Czasami kilka minut takiego filmiku znaczy więcej niż kilkaset stron książki.
Re: Mistrz na terenie podkarpacia niedaleko Krosna
: 10 lutego 2008
autor: karendt
Filmy rzecz dobra.
Myślę ze dobrą dla zostania katanakai jest najpierw nabycie wiedzy teoretycznej z książek, potem popatrzenie jak sie tą wiedzę stosuje np na filmikach, a potem samemu jej zastosowanie.
Re: Mistrz na terenie podkarpacia niedaleko Krosna
: 10 lutego 2008
autor: nikiel
ale bez pracy w kuzni to sporo czasu zajmie zanim sie czlowiek najprostrzych rzeczy nauczy. nie da sie z ksiazek nauczyc kowalstwa. tzn mozna i trzeba opanowac wiedze teoretyczna, ale co do praktyki to najpierw trzeba widziec na wlasne oczy a potem fajnie by bylo robic cos pod czyims doswiadczonym okiem. to sporo daje(i pokory sie czlowiek tez uczy:)
ps. pewnie ze po polsku:) przeciez to "blacksmiths out of poland" (wybaczcie ta reklame, ale mysle ze mozna tam sporo znalesc)

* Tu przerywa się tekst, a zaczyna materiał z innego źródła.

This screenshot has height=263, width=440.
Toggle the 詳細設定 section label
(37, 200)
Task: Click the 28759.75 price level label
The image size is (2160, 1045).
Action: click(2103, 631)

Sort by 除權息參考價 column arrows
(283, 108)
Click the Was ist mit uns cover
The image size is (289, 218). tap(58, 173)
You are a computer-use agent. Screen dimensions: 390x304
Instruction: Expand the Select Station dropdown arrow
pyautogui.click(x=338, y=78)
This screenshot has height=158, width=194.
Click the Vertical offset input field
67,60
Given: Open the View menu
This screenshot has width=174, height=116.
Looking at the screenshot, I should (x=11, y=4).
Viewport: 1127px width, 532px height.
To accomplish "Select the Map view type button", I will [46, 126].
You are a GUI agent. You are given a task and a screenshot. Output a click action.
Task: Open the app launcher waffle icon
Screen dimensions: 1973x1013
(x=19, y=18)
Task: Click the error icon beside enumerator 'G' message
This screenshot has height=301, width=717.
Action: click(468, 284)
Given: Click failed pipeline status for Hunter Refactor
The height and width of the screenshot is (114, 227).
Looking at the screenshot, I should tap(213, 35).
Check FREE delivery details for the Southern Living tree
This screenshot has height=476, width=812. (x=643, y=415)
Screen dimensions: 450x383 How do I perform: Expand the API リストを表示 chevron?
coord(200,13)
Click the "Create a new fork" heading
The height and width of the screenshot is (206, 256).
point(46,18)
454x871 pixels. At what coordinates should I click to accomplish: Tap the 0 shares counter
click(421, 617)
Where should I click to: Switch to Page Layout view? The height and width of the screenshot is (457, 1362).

Re: Mistrz na terenie podkarpacia niedaleko Krosna
: 11 lutego 2008
autor: karendt
Nikiel, masz rację
Ale jak ktoś chce się zajmować bronią japońską, to myślę że właśnie od teorii powinien zacząć,
Re: Mistrz na terenie podkarpacia niedaleko Krosna
: 11 lutego 2008
autor: nikiel
najlepiej by bylo od razu sie dostac do jakiegos mistrza, a po pracy uzupelniac wiedze teoretyczna

Re: Mistrz na terenie podkarpacia niedaleko Krosna
: 11 lutego 2008
autor: karendt
Pytanie czy owy "mistrz" chciałby przyjąć kogoś kompletnie zielonego
Re: Mistrz na terenie podkarpacia niedaleko Krosna
: 11 lutego 2008
autor: nikiel
jak nie jest bucem to to mylse, ze by przyjal, tylko ne wiem czy by placil za to:P
Re: Mistrz na terenie podkarpacia niedaleko Krosna
: 11 lutego 2008
autor: aambeeld
Pozostają jeszcze letnie warsztaty kowalskie w Wojciechowie - koszt. około 1100zł.
Znam paru mieczników/nożowników, którzy zarabiają więcej dzięki szkoleniom, niż sprzedając głownie - Herr Zwissler na przykład. Należy się spodziewać trendu w tym kierunku i u nas. W końcu szkolenie wymaga i czasu i cierpliwości od uczącego... a zwłaszcza, kiedy z ucznia nie ma żadnego pożytku, bo nawet podstaw teoretycznych nie zna - stąd sugestia Karendt'a jak najbardziej słuszna jest. Dużo czytaj, abyś roztropne pytania umiał kowalowi zadać, kiedy już go znajdziesz i o naukę poprosisz.